Pixel coordinate grounding data:

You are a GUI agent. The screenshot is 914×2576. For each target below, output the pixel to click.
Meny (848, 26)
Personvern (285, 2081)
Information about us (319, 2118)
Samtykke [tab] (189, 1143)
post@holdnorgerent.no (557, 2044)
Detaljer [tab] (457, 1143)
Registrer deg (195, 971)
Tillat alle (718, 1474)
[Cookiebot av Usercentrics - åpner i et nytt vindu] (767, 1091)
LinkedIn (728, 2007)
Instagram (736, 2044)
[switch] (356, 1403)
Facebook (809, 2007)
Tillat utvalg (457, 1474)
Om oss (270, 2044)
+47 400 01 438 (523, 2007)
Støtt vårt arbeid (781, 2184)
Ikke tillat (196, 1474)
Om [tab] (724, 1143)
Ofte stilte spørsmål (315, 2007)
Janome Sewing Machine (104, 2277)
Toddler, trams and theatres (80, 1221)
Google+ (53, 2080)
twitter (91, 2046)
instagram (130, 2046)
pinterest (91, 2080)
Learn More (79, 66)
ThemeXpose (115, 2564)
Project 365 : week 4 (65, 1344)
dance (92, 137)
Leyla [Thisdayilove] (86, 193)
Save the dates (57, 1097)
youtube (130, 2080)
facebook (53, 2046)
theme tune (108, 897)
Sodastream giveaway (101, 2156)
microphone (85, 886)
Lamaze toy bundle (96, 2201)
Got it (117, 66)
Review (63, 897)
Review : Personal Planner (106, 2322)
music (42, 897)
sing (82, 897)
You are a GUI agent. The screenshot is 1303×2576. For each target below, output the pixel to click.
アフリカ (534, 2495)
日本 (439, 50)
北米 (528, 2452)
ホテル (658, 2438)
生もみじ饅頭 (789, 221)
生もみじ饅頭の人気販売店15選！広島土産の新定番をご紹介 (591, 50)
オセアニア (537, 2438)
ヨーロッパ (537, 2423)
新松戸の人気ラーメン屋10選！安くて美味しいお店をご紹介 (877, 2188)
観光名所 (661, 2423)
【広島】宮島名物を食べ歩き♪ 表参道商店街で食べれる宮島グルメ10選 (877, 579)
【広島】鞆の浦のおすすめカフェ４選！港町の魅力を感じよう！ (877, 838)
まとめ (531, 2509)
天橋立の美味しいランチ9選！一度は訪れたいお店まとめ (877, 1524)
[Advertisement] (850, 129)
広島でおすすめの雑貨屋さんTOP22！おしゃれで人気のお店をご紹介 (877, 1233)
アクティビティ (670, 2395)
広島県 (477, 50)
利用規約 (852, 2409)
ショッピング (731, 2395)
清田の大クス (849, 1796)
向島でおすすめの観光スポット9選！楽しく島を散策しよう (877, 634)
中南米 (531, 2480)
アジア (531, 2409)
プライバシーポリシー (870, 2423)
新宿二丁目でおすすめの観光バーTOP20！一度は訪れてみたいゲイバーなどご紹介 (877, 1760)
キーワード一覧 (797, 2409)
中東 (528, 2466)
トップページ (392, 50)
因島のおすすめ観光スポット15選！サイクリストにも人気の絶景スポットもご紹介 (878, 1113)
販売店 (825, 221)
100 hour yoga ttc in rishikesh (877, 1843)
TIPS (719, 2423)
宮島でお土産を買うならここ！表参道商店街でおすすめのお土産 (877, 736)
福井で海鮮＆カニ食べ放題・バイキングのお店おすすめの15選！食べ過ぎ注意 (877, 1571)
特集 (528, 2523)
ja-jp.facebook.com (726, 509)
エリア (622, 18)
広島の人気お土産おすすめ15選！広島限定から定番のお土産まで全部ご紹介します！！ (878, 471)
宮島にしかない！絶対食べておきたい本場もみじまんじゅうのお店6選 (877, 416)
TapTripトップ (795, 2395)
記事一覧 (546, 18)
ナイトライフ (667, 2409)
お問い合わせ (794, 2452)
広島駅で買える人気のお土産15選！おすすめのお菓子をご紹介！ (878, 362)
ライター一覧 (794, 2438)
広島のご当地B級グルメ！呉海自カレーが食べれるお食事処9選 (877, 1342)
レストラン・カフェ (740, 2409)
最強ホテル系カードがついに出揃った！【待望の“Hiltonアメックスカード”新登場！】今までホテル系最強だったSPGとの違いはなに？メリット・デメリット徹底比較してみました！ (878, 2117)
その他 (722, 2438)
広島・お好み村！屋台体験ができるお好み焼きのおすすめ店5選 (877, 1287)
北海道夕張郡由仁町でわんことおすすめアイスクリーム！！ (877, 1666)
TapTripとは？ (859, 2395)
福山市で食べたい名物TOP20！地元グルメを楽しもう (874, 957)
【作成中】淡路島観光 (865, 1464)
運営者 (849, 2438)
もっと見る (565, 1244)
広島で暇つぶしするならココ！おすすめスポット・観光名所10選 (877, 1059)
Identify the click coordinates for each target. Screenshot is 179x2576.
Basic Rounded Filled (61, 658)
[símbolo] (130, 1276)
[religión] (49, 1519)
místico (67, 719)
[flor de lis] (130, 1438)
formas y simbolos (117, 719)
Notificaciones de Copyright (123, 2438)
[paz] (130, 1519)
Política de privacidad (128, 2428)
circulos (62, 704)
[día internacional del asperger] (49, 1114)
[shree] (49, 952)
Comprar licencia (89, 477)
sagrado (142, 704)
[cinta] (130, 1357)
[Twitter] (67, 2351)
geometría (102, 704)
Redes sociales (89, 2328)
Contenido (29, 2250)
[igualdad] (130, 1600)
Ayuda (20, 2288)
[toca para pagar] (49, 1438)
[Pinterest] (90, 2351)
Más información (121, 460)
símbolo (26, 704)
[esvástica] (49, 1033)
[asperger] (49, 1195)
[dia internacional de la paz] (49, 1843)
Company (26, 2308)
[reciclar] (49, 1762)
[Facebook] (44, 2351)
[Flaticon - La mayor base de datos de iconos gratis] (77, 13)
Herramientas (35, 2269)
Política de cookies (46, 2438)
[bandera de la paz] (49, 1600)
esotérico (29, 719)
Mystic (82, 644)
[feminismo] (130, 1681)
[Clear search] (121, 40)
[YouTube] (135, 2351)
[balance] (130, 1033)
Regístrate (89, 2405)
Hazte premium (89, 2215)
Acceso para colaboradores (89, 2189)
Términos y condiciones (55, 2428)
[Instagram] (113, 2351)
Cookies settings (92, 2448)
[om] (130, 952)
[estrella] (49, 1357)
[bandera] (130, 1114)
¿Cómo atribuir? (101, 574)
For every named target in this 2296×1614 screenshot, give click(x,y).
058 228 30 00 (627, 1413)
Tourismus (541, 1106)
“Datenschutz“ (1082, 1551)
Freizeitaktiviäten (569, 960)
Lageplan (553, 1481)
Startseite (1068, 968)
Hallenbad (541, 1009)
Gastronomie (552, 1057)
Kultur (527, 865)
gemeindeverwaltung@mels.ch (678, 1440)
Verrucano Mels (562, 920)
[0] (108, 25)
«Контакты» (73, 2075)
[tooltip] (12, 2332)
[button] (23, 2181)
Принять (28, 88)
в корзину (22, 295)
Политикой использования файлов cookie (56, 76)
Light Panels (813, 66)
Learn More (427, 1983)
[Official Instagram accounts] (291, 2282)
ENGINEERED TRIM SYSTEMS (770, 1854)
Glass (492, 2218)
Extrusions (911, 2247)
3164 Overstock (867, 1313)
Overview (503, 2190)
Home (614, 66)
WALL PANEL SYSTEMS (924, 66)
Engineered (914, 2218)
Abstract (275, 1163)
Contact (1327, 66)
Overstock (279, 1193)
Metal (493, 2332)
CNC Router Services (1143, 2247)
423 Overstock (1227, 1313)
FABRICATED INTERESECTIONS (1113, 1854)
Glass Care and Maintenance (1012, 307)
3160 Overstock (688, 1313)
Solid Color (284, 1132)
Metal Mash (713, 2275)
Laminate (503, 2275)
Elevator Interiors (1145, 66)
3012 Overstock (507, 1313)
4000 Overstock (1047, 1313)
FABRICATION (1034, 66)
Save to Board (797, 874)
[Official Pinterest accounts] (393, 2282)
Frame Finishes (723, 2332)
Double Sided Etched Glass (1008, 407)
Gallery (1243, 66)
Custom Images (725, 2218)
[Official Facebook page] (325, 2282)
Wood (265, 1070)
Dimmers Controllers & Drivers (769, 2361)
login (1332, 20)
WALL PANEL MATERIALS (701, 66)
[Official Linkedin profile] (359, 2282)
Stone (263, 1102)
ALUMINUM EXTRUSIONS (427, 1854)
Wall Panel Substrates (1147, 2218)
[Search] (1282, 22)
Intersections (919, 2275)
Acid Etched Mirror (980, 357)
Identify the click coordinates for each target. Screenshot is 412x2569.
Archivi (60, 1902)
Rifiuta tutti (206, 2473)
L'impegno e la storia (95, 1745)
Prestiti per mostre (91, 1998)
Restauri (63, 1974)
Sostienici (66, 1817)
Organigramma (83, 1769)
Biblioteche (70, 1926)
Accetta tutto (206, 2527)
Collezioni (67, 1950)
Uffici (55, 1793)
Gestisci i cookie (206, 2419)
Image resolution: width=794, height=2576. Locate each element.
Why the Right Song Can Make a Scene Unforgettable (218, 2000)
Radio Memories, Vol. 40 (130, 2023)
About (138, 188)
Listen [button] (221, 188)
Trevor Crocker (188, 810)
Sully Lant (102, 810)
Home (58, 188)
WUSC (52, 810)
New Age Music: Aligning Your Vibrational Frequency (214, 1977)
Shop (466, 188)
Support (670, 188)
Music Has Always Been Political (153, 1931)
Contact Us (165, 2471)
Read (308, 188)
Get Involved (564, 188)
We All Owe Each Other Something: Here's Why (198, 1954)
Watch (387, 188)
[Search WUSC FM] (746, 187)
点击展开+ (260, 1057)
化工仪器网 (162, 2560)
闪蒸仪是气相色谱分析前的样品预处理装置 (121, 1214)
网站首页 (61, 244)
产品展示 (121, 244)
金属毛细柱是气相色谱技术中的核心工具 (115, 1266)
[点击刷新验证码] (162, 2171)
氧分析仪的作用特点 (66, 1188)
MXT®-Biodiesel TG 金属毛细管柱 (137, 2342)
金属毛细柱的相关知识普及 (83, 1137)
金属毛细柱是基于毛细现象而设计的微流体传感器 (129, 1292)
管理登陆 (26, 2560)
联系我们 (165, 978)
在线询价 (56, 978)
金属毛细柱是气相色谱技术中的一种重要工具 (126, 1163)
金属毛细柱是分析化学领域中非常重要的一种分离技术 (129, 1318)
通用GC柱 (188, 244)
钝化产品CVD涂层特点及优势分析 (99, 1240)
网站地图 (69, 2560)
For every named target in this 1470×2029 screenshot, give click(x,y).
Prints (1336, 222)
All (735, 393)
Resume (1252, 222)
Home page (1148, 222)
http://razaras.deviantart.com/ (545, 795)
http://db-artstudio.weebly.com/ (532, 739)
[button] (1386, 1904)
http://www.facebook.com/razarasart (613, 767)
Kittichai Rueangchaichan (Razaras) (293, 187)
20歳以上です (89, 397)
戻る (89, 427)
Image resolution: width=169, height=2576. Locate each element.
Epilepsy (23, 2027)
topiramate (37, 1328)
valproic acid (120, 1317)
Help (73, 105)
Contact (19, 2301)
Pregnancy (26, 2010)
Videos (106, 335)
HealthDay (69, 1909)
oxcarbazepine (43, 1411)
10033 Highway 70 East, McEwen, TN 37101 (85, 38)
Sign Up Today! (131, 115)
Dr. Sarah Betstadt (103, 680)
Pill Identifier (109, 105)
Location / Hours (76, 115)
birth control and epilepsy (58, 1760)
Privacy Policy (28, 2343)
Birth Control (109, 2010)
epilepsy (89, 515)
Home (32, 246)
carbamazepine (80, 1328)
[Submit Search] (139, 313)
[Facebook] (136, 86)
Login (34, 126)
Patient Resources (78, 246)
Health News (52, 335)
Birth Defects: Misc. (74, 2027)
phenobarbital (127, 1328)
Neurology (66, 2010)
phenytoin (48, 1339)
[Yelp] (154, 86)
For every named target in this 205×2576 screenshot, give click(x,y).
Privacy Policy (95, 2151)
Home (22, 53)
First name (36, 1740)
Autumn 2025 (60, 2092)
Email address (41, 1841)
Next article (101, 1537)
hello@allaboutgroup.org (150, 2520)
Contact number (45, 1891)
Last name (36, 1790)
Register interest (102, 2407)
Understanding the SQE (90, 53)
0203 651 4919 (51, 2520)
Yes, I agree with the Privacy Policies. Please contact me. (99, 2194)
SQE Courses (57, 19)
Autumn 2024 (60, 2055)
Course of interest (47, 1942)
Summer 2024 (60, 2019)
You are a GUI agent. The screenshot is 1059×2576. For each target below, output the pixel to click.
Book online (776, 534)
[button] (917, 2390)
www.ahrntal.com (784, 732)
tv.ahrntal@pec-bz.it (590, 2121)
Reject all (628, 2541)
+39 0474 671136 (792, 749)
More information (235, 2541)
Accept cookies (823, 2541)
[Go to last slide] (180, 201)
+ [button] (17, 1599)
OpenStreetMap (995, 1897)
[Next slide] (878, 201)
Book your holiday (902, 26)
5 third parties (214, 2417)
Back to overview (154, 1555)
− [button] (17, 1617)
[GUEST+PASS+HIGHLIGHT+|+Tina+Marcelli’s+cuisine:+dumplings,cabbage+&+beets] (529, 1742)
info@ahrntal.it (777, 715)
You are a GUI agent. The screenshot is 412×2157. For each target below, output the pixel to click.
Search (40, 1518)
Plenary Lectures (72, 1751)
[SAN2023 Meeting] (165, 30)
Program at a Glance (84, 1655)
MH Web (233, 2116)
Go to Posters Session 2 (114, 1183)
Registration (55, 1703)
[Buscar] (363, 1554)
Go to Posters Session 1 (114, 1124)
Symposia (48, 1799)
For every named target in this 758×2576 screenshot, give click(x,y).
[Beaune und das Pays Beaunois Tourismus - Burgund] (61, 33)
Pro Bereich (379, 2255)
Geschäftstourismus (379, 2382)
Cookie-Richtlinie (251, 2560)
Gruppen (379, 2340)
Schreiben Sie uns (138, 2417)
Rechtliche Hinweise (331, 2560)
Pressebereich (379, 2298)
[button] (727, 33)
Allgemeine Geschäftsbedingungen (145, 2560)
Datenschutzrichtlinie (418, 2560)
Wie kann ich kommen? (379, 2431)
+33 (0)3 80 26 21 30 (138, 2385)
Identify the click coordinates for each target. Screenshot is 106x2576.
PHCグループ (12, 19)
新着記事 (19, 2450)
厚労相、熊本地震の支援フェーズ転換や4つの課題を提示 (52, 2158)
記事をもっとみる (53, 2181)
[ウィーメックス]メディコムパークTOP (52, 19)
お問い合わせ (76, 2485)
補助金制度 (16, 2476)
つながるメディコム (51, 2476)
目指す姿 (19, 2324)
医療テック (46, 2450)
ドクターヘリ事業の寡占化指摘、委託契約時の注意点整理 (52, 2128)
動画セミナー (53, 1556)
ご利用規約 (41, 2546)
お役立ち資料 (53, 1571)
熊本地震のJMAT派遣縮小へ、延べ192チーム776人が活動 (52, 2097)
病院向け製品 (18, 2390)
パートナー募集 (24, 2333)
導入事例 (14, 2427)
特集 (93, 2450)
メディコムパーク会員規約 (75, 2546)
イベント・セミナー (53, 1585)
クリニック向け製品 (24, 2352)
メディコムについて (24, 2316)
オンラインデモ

Exercise brief: Looking back over the data above, restate word for word the lines that begin at the line with "宮島にしかない！絶対食べておきたい本場もみじまんじゅうのお店6選 (877, 416)" and end at the line with "TapTripとは？ (859, 2395)", inclusive.

Answer to the exercise:
宮島にしかない！絶対食べておきたい本場もみじまんじゅうのお店6選 (877, 416)
TapTripトップ (795, 2395)
記事一覧 (546, 18)
ナイトライフ (667, 2409)
お問い合わせ (794, 2452)
広島駅で買える人気のお土産15選！おすすめのお菓子をご紹介！ (878, 362)
ライター一覧 (794, 2438)
広島のご当地B級グルメ！呉海自カレーが食べれるお食事処9選 (877, 1342)
レストラン・カフェ (740, 2409)
最強ホテル系カードがついに出揃った！【待望の“Hiltonアメックスカード”新登場！】今までホテル系最強だったSPGとの違いはなに？メリット・デメリット徹底比較してみました！ (878, 2117)
その他 (722, 2438)
広島・お好み村！屋台体験ができるお好み焼きのおすすめ店5選 (877, 1287)
北海道夕張郡由仁町でわんことおすすめアイスクリーム！！ (877, 1666)
TapTripとは？ (859, 2395)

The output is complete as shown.